___ Record set
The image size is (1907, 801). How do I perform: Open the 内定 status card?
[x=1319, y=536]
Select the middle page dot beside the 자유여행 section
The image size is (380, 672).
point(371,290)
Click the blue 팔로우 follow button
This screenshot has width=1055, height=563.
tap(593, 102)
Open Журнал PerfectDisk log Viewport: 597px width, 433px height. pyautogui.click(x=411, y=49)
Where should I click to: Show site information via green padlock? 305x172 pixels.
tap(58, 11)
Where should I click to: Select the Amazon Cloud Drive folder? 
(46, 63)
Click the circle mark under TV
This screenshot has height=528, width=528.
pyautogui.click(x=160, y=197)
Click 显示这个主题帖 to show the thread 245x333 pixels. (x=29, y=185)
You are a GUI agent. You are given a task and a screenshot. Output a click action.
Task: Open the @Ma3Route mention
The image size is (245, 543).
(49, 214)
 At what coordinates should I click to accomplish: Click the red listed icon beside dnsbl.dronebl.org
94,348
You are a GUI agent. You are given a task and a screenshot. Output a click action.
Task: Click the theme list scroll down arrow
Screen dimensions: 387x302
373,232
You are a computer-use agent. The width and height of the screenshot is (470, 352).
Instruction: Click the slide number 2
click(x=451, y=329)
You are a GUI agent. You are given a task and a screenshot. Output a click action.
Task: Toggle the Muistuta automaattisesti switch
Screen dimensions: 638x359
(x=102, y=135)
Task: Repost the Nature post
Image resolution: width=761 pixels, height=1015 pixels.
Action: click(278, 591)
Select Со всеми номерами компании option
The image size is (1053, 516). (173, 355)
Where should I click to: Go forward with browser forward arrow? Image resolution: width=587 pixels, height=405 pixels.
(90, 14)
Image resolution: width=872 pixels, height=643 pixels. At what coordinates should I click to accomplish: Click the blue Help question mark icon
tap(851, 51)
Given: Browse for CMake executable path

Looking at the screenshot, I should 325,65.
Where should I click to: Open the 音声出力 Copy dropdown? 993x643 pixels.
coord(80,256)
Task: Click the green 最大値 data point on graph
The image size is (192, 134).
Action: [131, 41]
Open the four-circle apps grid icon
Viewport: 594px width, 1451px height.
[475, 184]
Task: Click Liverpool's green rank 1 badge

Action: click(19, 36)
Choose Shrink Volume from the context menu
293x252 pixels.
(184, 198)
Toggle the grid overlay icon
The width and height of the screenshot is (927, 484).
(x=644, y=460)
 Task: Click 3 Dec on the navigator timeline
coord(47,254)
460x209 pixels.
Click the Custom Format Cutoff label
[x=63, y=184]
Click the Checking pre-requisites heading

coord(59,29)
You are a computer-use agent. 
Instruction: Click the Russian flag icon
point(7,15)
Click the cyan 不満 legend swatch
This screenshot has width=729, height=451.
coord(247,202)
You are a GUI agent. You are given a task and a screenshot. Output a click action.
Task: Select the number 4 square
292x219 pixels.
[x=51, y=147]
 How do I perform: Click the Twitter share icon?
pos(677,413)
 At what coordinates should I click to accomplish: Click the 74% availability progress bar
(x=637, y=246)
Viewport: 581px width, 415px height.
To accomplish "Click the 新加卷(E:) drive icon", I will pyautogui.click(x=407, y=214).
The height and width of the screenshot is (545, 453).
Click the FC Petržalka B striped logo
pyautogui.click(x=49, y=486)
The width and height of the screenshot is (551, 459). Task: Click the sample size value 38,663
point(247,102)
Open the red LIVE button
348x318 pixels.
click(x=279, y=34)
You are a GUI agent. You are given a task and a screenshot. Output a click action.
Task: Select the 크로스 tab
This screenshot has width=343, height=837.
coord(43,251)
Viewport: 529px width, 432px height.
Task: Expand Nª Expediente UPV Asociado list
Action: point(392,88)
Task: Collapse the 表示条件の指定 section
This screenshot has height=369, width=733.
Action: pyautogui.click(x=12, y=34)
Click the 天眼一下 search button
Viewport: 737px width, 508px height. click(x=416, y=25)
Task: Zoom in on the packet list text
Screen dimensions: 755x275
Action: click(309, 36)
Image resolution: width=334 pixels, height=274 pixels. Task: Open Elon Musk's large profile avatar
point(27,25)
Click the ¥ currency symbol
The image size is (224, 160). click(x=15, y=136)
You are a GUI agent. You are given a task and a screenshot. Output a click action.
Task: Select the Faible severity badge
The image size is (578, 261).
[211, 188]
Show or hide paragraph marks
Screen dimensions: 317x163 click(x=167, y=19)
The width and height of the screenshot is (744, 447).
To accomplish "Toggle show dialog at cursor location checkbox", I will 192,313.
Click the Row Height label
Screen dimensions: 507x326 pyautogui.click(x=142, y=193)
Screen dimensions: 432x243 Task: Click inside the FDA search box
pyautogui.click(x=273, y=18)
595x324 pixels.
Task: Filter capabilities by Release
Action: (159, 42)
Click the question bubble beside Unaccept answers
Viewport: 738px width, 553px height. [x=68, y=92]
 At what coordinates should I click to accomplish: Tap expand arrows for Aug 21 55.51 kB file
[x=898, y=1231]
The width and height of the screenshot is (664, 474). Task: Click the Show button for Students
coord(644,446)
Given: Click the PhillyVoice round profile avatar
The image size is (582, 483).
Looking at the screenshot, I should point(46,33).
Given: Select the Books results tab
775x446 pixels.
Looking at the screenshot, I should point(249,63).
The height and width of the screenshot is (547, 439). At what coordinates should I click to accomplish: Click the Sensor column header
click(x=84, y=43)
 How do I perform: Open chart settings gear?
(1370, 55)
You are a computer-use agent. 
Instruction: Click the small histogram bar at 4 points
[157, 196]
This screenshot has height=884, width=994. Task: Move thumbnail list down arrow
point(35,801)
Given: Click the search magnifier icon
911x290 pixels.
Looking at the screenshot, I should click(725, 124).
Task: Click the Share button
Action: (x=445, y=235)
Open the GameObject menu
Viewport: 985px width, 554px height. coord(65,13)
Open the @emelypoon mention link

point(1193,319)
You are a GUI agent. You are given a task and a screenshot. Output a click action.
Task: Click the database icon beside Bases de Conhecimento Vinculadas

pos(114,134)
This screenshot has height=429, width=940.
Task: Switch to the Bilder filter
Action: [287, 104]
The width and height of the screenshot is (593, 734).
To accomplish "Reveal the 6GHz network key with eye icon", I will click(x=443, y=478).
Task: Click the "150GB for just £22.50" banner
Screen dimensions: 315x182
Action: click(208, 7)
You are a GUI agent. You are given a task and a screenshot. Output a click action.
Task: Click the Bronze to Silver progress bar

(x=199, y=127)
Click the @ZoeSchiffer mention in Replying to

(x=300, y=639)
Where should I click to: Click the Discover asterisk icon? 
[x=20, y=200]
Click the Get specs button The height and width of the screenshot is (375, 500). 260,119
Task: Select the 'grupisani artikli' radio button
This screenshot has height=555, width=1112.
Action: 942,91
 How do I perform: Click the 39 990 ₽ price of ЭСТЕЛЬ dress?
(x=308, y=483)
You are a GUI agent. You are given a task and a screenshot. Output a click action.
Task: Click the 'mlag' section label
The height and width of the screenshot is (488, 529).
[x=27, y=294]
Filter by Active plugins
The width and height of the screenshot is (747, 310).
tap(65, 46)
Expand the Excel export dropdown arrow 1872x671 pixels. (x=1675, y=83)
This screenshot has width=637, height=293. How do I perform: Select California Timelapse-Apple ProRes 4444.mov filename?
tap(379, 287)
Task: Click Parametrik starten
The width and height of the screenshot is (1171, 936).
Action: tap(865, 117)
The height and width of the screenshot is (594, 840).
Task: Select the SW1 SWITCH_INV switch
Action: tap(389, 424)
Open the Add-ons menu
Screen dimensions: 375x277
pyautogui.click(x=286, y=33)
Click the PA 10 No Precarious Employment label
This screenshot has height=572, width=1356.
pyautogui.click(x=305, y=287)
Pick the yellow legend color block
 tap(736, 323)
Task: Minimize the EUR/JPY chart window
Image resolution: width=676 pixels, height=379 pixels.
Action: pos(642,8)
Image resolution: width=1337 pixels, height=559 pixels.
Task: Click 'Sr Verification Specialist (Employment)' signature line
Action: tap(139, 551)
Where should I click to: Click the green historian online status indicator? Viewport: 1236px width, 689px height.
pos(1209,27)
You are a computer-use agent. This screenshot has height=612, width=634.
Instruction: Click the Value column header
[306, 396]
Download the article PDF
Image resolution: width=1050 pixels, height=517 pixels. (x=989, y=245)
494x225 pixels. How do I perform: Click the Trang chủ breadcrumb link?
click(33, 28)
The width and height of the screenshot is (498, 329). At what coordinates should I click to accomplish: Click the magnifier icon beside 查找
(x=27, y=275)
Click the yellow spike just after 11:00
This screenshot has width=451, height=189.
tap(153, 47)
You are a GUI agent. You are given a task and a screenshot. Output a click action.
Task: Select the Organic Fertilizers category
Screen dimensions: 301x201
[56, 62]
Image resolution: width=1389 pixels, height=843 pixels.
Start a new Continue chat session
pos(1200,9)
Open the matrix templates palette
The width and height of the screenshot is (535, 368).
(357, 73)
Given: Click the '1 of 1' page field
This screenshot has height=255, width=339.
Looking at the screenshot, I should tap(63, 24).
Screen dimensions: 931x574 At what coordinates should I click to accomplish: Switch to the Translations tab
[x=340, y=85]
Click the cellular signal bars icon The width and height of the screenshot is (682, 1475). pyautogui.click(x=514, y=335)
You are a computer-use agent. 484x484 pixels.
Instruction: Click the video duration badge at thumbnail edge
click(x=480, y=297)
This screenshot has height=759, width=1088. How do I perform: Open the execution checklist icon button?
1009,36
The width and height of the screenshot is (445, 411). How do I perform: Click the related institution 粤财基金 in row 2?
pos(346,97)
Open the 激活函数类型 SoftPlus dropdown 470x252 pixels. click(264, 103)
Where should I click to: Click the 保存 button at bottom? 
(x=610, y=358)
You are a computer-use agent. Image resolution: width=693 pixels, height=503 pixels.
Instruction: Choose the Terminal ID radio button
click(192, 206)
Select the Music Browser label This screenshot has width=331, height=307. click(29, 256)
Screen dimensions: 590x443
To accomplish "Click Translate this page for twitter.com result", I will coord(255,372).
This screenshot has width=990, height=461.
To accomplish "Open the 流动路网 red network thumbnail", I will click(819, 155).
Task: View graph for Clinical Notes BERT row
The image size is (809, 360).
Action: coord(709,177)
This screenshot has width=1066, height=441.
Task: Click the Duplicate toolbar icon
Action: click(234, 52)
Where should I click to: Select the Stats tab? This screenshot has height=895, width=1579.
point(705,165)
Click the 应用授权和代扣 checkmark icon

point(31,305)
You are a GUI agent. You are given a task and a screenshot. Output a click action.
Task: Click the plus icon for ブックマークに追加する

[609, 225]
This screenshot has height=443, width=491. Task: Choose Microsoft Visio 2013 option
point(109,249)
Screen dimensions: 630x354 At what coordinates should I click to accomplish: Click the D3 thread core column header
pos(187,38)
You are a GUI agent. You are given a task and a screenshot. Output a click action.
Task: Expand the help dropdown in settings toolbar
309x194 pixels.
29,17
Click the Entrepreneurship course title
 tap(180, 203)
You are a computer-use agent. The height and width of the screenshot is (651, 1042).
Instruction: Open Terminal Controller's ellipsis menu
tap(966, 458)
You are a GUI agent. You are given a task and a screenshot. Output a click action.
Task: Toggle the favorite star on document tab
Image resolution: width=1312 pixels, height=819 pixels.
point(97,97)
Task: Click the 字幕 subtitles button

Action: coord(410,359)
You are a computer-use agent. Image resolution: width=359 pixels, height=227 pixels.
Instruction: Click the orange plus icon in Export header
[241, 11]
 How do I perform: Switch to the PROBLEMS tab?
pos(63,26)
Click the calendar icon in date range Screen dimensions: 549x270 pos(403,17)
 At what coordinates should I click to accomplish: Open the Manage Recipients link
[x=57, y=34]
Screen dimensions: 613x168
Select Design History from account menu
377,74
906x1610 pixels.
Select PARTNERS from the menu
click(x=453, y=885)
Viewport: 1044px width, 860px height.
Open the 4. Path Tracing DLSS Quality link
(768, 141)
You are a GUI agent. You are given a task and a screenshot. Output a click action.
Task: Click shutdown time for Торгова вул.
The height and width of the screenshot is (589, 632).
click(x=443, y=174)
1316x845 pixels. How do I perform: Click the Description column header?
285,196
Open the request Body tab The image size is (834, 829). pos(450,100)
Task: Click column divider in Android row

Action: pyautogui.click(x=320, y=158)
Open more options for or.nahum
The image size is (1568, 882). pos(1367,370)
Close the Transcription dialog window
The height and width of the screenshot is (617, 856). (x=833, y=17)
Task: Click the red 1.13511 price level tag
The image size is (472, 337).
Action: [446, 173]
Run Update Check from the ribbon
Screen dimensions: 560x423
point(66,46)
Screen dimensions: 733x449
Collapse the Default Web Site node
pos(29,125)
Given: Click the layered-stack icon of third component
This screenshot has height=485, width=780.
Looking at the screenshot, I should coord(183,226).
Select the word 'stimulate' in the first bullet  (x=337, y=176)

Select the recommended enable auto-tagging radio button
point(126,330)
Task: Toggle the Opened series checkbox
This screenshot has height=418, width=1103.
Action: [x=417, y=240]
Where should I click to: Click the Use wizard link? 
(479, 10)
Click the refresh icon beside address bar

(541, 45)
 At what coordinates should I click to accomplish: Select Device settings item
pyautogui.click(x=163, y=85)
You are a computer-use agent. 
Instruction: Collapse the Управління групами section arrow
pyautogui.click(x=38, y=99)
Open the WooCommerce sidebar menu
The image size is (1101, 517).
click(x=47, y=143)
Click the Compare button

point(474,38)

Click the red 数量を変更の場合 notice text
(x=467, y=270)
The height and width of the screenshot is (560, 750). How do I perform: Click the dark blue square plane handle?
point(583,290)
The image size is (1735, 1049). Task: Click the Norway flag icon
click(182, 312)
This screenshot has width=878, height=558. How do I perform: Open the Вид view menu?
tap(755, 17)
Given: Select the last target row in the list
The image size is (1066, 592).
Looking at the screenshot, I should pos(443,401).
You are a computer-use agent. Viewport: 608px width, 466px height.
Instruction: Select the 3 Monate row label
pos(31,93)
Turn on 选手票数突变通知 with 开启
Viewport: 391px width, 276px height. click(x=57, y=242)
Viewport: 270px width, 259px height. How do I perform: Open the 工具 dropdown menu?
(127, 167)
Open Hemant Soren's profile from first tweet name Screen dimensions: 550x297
______
→ Assignment: Identify the lines above that contain the word "network", then copy them.

→ Expected answer:
To accomplish "Reveal the 6GHz network key with eye icon", I will click(x=443, y=478).
To accomplish "Open the 流动路网 red network thumbnail", I will click(819, 155).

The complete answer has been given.